Exercise objective. Your task is to quote the records from their first line through the line containing "Screen dimensions: 289x513", with nothing added or left out.

Dataset entries.
::::

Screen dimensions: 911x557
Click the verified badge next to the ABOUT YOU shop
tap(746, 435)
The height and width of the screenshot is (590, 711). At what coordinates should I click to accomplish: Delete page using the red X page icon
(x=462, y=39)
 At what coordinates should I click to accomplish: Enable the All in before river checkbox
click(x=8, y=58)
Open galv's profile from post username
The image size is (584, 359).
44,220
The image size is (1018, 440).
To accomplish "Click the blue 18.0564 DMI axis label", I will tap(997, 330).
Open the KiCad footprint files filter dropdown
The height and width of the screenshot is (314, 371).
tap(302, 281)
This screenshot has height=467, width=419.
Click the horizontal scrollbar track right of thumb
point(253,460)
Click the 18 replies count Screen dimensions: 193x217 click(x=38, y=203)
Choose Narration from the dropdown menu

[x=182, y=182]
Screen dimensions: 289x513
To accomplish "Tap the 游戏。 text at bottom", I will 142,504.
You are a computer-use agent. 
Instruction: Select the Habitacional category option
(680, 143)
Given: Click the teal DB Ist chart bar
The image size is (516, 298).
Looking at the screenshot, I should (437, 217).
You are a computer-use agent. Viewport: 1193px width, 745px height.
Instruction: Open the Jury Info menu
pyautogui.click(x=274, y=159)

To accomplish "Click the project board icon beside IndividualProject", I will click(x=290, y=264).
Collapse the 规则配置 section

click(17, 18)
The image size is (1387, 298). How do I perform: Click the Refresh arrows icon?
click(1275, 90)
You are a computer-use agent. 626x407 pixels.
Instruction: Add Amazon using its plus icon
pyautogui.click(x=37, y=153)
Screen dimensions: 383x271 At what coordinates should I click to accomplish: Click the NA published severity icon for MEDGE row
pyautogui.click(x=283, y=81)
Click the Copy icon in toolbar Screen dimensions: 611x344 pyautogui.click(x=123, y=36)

::::

Reply to the task.
Screen dimensions: 911x557
Click the verified badge next to the ABOUT YOU shop
tap(746, 435)
The height and width of the screenshot is (590, 711). At what coordinates should I click to accomplish: Delete page using the red X page icon
(x=462, y=39)
 At what coordinates should I click to accomplish: Enable the All in before river checkbox
click(x=8, y=58)
Open galv's profile from post username
The image size is (584, 359).
44,220
The image size is (1018, 440).
To accomplish "Click the blue 18.0564 DMI axis label", I will tap(997, 330).
Open the KiCad footprint files filter dropdown
The height and width of the screenshot is (314, 371).
tap(302, 281)
This screenshot has height=467, width=419.
Click the horizontal scrollbar track right of thumb
point(253,460)
Click the 18 replies count Screen dimensions: 193x217 click(x=38, y=203)
Choose Narration from the dropdown menu

[x=182, y=182]
Screen dimensions: 289x513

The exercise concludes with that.